É essencial que a empresa de seguros estabeleça uma estrutura de gestão de riscos que contemple a avaliação contínua da segurança técnica e operacional dos sistemas de IA. Esses sistemas podem introduzir riscos significativos, desde a criação de vieses em modelos de risco até a exposição de dados pessoais sensíveis. Para lidar com esses desafios, a proteção de dados e a privacidade devem ser prioridades. O tratamento de dados pessoais pelos sistemas de IA deve ser monitorizado e controlado rigorosamente, conforme previsto no Regulamento Geral de Proteção de Dados (RGPD). Isto é especialmente importante em casos de análise preditiva, em que grandes volumes de dados são usados para prever comportamentos e riscos futuros.

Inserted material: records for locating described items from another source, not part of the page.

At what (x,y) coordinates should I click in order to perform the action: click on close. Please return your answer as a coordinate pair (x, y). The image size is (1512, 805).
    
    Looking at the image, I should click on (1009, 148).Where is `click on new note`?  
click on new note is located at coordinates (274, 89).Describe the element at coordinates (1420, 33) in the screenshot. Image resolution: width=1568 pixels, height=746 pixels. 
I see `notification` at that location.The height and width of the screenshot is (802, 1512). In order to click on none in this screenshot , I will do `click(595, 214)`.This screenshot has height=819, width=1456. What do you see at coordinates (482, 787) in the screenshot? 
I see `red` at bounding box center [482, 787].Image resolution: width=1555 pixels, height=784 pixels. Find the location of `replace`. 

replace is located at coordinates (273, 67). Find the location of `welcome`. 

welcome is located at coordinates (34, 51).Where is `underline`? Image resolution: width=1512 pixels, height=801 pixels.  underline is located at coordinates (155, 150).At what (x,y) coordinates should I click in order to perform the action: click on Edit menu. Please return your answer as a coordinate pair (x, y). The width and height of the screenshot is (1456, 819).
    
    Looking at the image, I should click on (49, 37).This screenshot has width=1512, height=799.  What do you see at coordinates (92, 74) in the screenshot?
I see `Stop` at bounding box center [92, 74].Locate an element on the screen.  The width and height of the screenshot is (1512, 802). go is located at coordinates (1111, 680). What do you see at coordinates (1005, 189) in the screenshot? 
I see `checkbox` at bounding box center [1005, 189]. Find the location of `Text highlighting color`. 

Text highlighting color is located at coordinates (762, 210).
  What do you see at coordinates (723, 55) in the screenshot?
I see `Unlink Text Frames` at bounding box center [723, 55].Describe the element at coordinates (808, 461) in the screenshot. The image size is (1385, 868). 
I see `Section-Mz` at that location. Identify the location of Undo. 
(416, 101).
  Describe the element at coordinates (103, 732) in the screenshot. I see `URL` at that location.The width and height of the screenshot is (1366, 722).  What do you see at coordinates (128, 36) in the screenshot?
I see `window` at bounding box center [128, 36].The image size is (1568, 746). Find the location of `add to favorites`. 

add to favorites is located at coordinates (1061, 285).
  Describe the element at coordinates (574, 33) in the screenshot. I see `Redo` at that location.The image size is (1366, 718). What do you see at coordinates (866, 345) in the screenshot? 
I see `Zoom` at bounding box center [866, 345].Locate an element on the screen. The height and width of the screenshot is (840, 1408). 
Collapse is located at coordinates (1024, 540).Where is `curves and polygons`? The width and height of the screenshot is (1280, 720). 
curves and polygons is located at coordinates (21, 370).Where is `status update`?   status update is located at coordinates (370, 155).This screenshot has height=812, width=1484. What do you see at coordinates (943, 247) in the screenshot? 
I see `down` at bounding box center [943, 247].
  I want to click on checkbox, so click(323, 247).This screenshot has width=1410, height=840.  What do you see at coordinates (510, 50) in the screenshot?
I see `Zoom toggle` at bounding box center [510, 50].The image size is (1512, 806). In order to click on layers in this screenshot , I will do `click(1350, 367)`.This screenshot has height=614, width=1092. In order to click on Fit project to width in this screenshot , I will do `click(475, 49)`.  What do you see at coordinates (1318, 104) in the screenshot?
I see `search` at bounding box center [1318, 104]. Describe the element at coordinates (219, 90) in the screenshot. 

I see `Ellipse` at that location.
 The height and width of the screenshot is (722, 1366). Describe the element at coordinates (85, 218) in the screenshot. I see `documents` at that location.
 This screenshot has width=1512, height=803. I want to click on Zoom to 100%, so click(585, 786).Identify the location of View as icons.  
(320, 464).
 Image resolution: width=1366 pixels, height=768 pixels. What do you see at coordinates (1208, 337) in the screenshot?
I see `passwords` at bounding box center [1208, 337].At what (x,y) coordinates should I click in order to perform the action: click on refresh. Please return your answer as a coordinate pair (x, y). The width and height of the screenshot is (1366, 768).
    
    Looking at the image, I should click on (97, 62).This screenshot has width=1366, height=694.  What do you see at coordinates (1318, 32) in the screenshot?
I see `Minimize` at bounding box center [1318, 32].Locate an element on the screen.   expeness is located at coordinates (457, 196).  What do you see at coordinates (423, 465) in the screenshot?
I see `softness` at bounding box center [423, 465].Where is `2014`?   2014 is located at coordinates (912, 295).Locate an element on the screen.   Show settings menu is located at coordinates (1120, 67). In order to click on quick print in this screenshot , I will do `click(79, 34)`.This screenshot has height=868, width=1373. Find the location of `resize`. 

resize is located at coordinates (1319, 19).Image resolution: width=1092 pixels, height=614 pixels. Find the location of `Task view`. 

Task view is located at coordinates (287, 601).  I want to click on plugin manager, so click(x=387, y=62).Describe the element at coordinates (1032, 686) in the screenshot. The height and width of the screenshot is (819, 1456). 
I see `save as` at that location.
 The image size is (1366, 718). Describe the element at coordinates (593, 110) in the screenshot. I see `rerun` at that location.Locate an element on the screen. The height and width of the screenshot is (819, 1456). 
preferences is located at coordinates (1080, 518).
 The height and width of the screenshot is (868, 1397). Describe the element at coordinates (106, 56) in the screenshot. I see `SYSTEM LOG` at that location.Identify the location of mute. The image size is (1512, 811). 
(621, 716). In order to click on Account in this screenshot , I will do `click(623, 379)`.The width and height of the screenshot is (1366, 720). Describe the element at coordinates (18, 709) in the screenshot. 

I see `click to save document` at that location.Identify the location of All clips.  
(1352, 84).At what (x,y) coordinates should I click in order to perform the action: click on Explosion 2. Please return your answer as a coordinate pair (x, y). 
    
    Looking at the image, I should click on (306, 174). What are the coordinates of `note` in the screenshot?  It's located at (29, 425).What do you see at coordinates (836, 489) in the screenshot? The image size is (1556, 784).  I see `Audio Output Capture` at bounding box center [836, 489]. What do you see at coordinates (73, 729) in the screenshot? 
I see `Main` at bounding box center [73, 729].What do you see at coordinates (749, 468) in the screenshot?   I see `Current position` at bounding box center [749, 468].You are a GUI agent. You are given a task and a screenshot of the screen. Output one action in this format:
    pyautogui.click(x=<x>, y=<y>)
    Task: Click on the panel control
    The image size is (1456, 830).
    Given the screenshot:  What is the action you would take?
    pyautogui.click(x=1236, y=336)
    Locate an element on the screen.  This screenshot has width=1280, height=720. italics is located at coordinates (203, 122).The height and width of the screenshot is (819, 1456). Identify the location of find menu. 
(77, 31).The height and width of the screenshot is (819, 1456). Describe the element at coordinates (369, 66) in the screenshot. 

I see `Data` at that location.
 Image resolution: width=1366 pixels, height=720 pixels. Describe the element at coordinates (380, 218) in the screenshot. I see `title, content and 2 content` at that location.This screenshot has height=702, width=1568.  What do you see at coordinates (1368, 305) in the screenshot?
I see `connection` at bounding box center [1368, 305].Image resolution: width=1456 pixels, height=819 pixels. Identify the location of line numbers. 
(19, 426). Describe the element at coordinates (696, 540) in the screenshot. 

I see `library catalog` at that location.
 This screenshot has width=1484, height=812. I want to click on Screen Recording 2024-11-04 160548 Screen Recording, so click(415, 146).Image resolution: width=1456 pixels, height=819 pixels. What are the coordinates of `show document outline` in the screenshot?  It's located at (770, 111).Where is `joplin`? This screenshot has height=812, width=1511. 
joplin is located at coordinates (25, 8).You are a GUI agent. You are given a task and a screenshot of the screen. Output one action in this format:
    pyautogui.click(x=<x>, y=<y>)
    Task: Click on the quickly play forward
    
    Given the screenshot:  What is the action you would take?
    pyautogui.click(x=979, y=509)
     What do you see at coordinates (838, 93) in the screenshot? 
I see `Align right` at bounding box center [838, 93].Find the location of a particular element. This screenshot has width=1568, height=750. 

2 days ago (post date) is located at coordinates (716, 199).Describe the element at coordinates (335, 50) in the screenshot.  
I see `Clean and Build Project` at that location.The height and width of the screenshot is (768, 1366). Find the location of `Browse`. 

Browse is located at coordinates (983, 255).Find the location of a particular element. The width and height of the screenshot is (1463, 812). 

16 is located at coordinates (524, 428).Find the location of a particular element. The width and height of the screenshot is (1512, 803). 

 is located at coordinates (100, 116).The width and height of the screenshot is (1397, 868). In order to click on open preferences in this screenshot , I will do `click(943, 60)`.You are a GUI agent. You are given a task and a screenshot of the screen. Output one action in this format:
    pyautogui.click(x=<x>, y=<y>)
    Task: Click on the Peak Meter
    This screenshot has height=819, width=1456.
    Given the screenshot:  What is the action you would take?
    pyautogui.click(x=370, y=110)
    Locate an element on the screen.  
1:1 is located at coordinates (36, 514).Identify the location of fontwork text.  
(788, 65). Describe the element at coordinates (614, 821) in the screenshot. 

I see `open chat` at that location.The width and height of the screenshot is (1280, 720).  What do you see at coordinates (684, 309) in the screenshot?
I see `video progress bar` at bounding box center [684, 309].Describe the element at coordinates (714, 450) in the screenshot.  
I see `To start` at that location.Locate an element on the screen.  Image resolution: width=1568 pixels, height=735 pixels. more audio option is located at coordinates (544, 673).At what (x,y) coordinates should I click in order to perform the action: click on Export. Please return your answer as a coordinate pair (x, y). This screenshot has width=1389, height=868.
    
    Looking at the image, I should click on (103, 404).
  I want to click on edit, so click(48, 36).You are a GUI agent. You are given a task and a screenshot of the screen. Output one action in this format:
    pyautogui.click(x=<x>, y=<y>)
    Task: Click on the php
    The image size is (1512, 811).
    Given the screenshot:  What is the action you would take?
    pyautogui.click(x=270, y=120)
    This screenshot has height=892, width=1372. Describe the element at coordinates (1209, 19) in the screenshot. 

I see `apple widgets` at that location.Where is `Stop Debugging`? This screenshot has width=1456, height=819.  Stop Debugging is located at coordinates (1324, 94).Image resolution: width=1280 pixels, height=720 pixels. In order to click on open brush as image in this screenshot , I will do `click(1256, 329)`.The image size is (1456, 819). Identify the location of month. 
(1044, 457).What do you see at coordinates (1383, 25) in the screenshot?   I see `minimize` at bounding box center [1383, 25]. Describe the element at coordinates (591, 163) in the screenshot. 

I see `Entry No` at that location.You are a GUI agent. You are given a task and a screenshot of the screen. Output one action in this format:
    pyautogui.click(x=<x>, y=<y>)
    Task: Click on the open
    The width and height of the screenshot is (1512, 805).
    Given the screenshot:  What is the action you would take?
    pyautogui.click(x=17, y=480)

A empresa de seguros também deve garantir que os sistemas de IA não introduzem discriminações ou preconceitos nas suas decisões automatizadas. É crucial implementar mecanismos para identificar e mitigar vieses, de forma a assegurar que todas as decisões são justas e imparciais. Isto é particularmente importante em áreas como a avaliação de risco e gestão de sinistros, onde decisões enviesadas podem prejudicar grupos vulneráveis, como minorias ou pessoas com deficiências.
Adicionalmente, é fundamental que a empresa de seguros implemente políticas para garantir que os sistemas de IA estão continuamente em conformidade com as regulamentações nacional e europeia.
No que tange à regulamentação europeia – o Regulamento (UE) 2024/1689, do Parlamento Europeu e do Conselho, de 13 de junho de 2024 (Regulamento da Inteligência Artificial), exige-se que todos os processos de IA sejam documentados e que os registos sejam mantidos para futuras revisões, seja por reguladores ou auditores externos. Ao mesmo tempo, o modelo de governação deve permitir a inovação, criando um ambiente que incentive o uso de tecnologias novas e mais eficientes, sempre dentro dos parâmetros éticos e regulamentares.
O modelo de governação de IA numa empresa de seguros não visa apenas cumprir normas regulatórias, mas antes construir um futuro sustentável e ético. Ao combinar inovação com responsabilidade, a empresa de seguros poderá utilizar a IA para aumentar a sua competitividade, enquanto protege os direitos dos tomadores e segurados e promove a confiança nesta nova tecnologia.
Somente através de uma governação ética e responsável da IA, poderemos garantir que esta tecnologia serve como um pilar de confiança e justiça no setor segurador, moldando um futuro onde a inovação e a proteção dos direitos fundamentais caminham lado a lado.
Em conclusão, a inteligência artificial está a transformar o setor segurador, trazendo benefícios significativos em termos de eficiência, personalização e inovação. No entanto, é crucial que as empresas adotem uma abordagem cuidadosa e responsável, garantindo a segurança dos dados e a equidade no uso da tecnologia. A IA representa uma oportunidade única para as seguradoras se destacarem num mercado cada vez mais competitivo, mas o seu sucesso dependerá da capacidade de gerir os riscos associados e de integrar a tecnologia de forma ética e eficaz.